Study material ::
_ _ _
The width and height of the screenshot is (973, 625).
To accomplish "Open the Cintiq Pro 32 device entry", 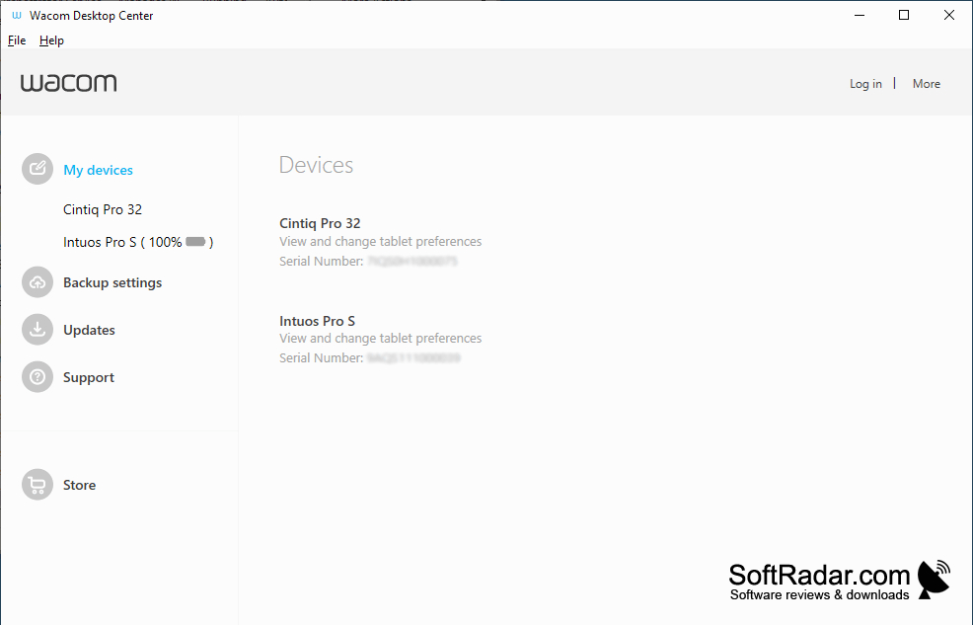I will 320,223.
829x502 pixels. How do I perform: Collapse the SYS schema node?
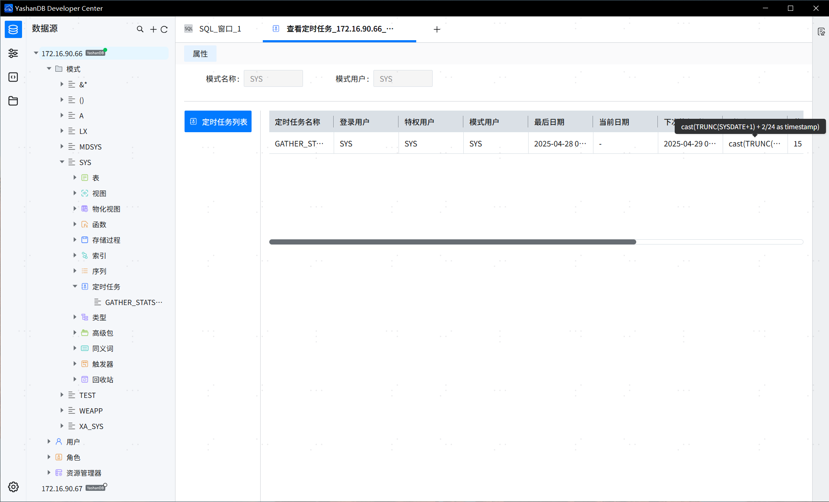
_ _ _
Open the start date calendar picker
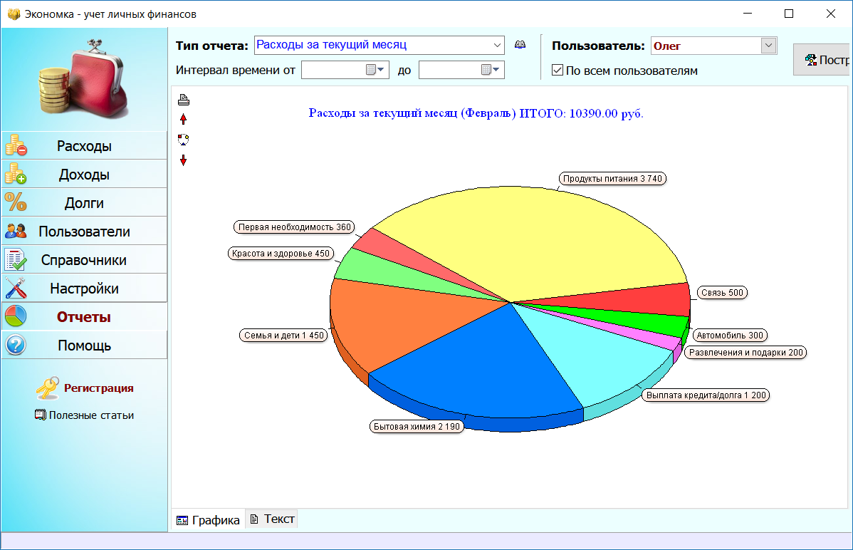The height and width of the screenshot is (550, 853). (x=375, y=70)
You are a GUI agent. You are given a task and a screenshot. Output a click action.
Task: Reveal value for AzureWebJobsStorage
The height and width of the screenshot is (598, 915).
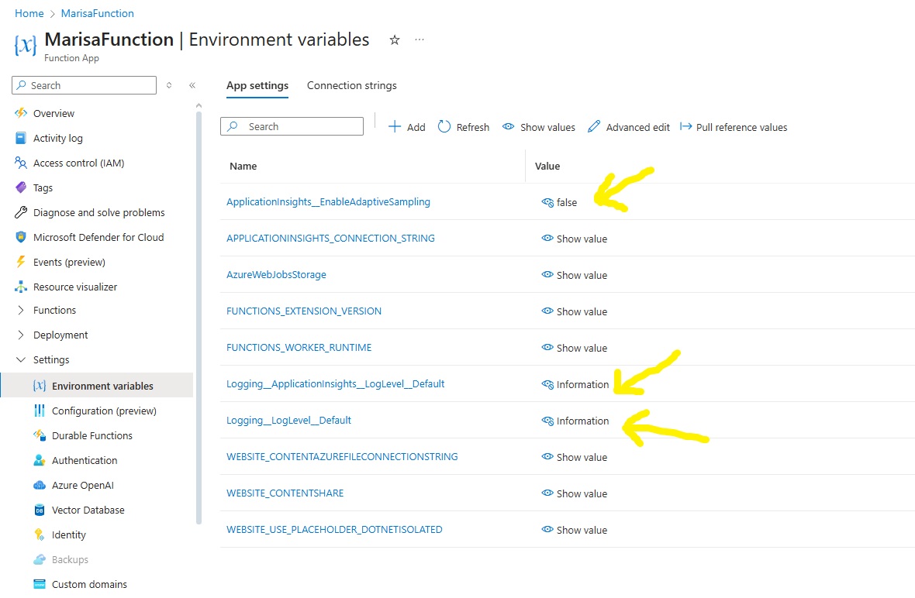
_ _ _
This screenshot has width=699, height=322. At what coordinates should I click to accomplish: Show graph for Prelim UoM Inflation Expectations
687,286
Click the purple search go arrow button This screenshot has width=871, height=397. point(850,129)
_ _ _
Action item ::
For the material above, reproduce exactly the lines from the line with "This screenshot has width=699, height=322." to the line with "Click the purple", inclusive, and exclude all others.

Solution ::
This screenshot has width=699, height=322. At what coordinates should I click to accomplish: Show graph for Prelim UoM Inflation Expectations
687,286
Click the purple search go arrow button This screenshot has width=871, height=397. point(850,129)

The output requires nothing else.